So, this is about trees labelled with positive integers at their vertices. (To be formal: let's call them "i-trees", a name I just made up; then an i-tree consists of a positive integer "root" together with a possibly-empty list of i-tree "children", and is of finite size.)

Here's a way of classifying some i-trees as "smaller" than others. Say that the following operations make an i-tree smaller: (1) Reducing one of the integers that appear in it. (2) Deleting any subtree. (3) Replacing a node with one of its subtrees. And say that one i-tree is smaller than another if you can transform the latter into the former by a sequence of these basic steps, and not otherwise.

Finally, for any positive integer n, say that an n-tree is an i-tree in which all those positive integers are at most n.

It turns out that the smaller-than relation that I just described is a "well-quasi-order" (don't blame me, I didn't make up the terminology) on i-trees, which means: If you take any infinite sequence of i-trees -- T1, T2, T3, ... -- then there must be i,j with i<j and Ti smaller-than-or-equal-to Tj. This probably sounds like a bizarre and arbitrary notion, but it's useful because when a set is well-quasi-ordered you can do a kind of mathematical induction on it. (Mathematical induction is the thing that's usually described as "if something's true for 1, and true for n+1 whenever it's true for n, then it's true for all positive integers" but generalizes to something like "if something's true about any object provided it's true about all simpler objects, then it's true for all objects"; what's needed for this to work is approximately for "simpler" to be a well-quasi-order. I am skipping many details, but this is just a motivational aside anyway.)

There's a sort of finite version of that theorem, which goes like this: For any n, if you consider n-trees rather than unrestricted i-trees then there's a fixed N such that whenever you have T1, ..., TN there are two for which the earlier is smaller-than-or-equal-to the later.

How big is N, given n? The answer is the TREE function. It's nice and small for n=1 and n=2 but becomes absolutely enormous for n=3.

The very rapid growth of the TREE function is related to another cool fact: In a certain sense that I'm not going to bother making formal here, you cannot prove the theorem without making essential use of infinite quantities. (One can even quantify, kinda, just how much infinity is required.)

If you happen to like this stuff, here's another theorem (Goodstein's theorem, if you want to look it up) with the same sort of flavour. You already know, I take it, how to write a number in base n: one way to say it is that you write it as a sum of terms of the form [smaller than n] times n^k. Well, suppose you do that and then do the same thing to all the exponents, and to all the exponents that that produces, and so on, until you've expressed your number in terms of (1) numbers smaller than n and (2) the operation "a times n ^ b". Let's say that you've then written your number "in superbase n".
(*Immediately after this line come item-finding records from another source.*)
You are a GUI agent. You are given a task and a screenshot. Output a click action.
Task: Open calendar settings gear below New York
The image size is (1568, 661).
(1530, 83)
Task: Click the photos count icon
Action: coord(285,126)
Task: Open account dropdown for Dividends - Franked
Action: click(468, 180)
OK. Now, consider the following process. Start with any number. Write it in superbase 2. Replace all the 2s with 3s (so you now have something in superbase 3). Subtract 1; if necessary, fix up the superbase-3-ness. Replace all the 3s with 4s. Subtract 1 and fix up. Replace all the 4s with 5s. And so on.

Typically, the "replace n with n+1" operation increases the number enormously, and you might think that your numbers will increase without limit. But, as it happens, you always get down to 1 eventually -- but (1) the number of steps it takes to get there grows outrageously fast and (2) again, you can't prove this without (in some sense) using infinite quantities.

(For any readers who know about infinite ordinal numbers, here's the one-line proof: At each step, when you have the number written in superbase k, replace all the k's with omegas. Then the "add 1 to the superbase" steps do nothing, and it's easy to see that the "subtract 1" steps always strictly decrease your number. But the ordinals are well-founded, so you can't strictly decrease infinitely many times. QED.)


yes, can someone explain? please and thank you!